Of note, GetHeapInfo seems to have been an oversight in implementation / security, and should probably require an authenticated Session.

It's worthwhile to note that we may not want to indiscriminately apply this requirement to all RPCs, as non-DH / non-Flight RPCs might be mixed into the server. As such, care should be taken to make sure that DH is not too heavy handed in applying this. We might want to have an dagger opt-in that we can apply to all of our services by default. It might also be nice to think about any self-documenting annotations (either Java or gRPC/protobuf annotation) we might be able to leverage for these purposes.

devinrsmith commented 4 months ago

io.deephaven.auth.ServiceAuthWiring.AuthorizingServerCallHandler may also be a good place to centralize this sort of check.

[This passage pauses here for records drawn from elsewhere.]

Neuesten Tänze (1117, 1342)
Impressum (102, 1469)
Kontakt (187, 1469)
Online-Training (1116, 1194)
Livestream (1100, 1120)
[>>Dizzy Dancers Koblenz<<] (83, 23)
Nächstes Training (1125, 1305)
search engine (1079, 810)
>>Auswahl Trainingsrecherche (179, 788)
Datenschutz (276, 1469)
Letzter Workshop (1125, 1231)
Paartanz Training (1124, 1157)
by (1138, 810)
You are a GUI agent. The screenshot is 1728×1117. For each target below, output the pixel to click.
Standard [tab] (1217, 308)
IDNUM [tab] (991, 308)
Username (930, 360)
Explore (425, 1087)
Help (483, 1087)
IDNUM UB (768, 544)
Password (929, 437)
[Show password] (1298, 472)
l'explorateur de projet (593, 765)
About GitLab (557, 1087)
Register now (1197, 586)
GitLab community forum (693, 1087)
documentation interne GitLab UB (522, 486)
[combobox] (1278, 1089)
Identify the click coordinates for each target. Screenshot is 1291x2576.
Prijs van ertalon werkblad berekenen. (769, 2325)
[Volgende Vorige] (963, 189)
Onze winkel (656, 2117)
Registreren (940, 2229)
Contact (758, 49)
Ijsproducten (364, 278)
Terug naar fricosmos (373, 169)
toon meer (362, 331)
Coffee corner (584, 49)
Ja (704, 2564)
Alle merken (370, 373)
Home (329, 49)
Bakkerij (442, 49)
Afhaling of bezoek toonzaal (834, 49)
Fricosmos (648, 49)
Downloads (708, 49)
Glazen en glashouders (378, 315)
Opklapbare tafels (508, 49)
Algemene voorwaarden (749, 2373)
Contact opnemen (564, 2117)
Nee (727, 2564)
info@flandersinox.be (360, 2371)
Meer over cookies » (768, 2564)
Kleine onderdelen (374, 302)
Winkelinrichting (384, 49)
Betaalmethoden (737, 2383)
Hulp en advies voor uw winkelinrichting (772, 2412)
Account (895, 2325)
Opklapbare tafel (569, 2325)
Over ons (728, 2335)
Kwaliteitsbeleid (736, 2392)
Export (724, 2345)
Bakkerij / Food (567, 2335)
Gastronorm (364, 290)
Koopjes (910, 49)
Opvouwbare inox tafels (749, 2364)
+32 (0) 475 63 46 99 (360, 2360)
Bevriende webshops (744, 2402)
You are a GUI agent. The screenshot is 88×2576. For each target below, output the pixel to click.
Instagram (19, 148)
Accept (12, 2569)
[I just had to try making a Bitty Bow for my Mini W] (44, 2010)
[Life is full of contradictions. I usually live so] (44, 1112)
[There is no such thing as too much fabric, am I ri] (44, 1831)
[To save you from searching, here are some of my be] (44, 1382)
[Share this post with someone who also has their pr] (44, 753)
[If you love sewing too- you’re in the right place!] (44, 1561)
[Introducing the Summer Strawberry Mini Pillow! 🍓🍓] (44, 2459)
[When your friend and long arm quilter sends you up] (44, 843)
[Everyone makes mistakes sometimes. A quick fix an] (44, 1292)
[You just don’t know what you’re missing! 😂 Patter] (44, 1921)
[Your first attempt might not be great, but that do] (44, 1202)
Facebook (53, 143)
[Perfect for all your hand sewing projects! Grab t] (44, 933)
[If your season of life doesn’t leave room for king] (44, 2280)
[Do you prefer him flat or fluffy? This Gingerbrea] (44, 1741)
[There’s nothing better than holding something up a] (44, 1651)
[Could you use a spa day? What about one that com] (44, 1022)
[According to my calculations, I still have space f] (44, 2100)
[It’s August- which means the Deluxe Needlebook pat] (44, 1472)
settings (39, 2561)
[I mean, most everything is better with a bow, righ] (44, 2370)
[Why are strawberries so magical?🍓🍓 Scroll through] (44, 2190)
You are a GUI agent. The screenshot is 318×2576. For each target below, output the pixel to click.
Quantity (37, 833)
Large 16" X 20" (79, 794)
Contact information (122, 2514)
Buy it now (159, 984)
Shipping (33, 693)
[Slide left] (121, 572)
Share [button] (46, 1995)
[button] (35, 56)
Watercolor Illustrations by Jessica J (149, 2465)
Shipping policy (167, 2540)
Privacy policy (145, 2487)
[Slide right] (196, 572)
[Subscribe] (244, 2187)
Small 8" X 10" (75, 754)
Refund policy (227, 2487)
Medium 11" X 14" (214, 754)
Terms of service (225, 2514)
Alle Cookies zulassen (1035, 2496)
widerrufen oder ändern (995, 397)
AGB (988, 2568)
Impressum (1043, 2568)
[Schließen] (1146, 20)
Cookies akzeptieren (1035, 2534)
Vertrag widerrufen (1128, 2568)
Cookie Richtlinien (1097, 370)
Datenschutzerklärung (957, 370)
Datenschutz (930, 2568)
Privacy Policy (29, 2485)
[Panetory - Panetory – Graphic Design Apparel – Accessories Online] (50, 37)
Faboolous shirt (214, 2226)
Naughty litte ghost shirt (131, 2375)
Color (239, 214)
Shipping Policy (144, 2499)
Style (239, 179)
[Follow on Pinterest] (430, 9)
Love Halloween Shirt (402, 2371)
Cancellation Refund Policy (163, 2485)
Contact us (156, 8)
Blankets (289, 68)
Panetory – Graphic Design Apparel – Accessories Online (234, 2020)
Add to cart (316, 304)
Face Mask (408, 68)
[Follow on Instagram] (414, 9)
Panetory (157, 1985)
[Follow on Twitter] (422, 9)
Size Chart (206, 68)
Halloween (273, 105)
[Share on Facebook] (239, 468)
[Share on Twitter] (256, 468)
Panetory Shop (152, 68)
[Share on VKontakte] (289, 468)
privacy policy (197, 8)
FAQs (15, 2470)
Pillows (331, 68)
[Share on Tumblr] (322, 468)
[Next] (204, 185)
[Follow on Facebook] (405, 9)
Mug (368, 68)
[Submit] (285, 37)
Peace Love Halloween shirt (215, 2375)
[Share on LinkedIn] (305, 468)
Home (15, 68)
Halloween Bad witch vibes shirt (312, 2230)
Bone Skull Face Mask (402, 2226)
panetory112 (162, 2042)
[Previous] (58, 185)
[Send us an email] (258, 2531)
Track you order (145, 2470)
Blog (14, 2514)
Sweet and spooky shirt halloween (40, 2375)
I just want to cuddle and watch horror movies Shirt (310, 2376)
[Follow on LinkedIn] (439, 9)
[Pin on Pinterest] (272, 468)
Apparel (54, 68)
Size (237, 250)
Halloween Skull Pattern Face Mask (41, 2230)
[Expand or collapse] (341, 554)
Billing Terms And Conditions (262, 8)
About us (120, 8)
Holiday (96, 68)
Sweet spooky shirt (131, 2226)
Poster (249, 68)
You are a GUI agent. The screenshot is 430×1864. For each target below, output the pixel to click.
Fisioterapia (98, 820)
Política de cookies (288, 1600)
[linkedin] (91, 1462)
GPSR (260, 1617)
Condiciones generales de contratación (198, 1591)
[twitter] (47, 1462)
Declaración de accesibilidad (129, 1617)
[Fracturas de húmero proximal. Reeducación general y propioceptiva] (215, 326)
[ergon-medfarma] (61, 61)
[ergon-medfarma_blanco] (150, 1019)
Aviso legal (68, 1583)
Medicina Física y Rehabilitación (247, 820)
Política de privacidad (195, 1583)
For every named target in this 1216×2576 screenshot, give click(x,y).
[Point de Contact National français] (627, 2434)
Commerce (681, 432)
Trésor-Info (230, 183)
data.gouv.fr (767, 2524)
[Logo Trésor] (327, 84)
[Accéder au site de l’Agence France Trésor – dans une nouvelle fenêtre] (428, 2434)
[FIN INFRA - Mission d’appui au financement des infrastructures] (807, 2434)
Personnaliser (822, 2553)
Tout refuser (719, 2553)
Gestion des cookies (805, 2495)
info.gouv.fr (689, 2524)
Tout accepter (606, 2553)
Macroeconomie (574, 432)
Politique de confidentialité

devinrsmith commented 4 months ago

https://github.com/devinrsmith/deephaven-core/tree/rpc-message-options-extension is a sketch of using a message option extension to annotate each RPC method like:

service SomeService {
    rpc SomeRpc(SomeRequest) returns (SomeResponse) {
        option (io.deephaven.proto.backplane.grpc.rpc_options).requires_authentication = true;
    }

it's convenient to have this as a self-documenting field. On the flip side, we still need to hook in for non-DH-owned RPCs like flight. It's also not obvious if we should explicitly document RPCs that aren't technically correlated with a Session; for example, we could imagine a standalone StorageService that gets routed differently for an org (for example, maybe it's read-only and no authentication needed).